Energy Transfer Equity LP has entered its second round of bidding for William Companies, those familiar to the matter said.
William’s market capitalisation is estimated to be at US$39 billion.
The sources asked not to be identified because details of the sale process are confidential. Representatives for Williams and Energy Transfer declined to comment.
Williams decided to put itself on the auction block after it rejected an all-stock acquisition proposal from Energy Transfer in June, worth $53.1 billion at the time including the assumption of debt, aimed at disrupting Williams’ plans to acquire its pipeline subsidiary Williams Partners LP (WPZ.N) for $14 billion.
Energy Transfer will now have to outbid other suitors for Williams to avoid a hostile takeover. The sources said that Williams had attracted other bidders, though it could not be immediately established which other companies made it through to the second round.
Houston-based pipeline firms Kinder Morgan Inc (KMI.N), which has a market capitalization of $73 billion, and much smaller Spectra Energy Corp (SE.N) which has a market capitalization of $20 billion, had expressed interest in Williams, the people said. Kinder Morgan would face significant antitrust hurdles because of its size, the people added.
Kinder Morgan and Spectra representatives declined to comment.
The universe of companies that would be in a position to pursue Williams also includes TransCanada Corp (TRP.TO), Enbridge Inc (ENB.TO), Enterprise Product Partners LP (EPD.N) Phillips 66 (PSX.N) and Marathon Petroleum Corp (MPC.N), industry sources have said.

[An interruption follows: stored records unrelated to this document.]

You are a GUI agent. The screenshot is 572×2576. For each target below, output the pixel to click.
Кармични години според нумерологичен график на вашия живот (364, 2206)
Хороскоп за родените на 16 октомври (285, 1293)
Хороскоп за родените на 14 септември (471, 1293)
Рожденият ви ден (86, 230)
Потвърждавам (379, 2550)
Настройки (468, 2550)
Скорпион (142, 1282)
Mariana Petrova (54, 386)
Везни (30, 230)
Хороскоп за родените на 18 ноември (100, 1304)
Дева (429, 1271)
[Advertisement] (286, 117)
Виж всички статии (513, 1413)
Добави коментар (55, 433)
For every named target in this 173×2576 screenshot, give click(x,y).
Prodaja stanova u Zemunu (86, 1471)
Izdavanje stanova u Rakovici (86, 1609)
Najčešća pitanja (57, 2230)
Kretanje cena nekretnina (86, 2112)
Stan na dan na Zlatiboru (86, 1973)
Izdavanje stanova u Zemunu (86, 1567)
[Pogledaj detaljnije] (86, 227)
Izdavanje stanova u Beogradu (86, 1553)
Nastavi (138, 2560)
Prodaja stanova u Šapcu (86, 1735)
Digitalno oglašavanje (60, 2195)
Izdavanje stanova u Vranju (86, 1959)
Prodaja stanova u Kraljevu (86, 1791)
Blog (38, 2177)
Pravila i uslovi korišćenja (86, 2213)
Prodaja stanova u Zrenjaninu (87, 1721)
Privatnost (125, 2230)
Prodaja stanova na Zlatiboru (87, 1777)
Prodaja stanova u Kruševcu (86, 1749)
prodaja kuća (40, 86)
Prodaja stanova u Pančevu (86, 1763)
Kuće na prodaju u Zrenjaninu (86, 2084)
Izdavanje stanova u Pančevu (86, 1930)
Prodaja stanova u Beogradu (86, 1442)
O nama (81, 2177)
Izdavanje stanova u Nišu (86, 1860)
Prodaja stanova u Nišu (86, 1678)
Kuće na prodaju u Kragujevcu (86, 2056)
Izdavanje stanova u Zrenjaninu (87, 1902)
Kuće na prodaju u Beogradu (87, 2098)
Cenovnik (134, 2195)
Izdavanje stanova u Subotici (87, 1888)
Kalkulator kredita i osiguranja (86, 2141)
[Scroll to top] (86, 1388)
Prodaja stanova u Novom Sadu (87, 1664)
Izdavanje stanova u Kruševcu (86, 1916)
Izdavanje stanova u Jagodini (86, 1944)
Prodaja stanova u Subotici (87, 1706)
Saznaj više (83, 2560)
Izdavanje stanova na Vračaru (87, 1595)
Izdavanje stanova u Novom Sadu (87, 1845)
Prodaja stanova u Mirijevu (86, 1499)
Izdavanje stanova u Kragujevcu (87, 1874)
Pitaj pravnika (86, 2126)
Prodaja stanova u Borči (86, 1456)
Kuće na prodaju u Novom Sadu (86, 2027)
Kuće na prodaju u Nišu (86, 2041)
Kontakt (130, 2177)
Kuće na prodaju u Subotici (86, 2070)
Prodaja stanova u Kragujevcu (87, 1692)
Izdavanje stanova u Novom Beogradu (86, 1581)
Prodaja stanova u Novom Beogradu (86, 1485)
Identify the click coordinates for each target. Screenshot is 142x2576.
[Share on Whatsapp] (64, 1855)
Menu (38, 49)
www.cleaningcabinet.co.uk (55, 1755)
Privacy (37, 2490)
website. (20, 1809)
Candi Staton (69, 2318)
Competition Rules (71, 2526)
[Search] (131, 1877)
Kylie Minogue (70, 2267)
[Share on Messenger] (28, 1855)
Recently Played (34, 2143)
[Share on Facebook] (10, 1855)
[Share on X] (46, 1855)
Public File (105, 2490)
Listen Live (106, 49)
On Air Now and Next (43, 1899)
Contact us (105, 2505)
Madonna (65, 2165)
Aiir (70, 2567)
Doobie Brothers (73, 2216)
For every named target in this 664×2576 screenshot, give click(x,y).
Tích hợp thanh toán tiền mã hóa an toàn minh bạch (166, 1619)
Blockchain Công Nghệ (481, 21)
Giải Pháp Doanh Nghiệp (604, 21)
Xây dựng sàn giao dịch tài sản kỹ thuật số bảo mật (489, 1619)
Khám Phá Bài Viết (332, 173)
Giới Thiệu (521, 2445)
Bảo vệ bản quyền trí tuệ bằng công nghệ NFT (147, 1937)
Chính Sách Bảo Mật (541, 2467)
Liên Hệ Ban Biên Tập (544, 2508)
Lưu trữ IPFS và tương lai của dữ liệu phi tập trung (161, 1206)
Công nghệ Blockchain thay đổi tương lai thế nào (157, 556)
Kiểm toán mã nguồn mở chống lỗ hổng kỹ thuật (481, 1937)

TransCanada, Enbridge, Enterprise and Marathon did not immediately respond to requests for comment. Phillips 66 declined to comment.
Deals in the energy sector, especially oil and gas pipeline and processing companies, are turning to a more traditional corporate structure as advantages associated with a master limited partnership (MLP) wane over time.
Energy Transfer would be the latest MLP to propose using a C-corporation as a way to maximize tax advantages, increase cash flows and broaden institutional interest.
The sector had previously embraced the MLP structure because the tax burden is passed through to investors who receive fat yields. Because the partnership pays no taxes, it has a lower cost of capital.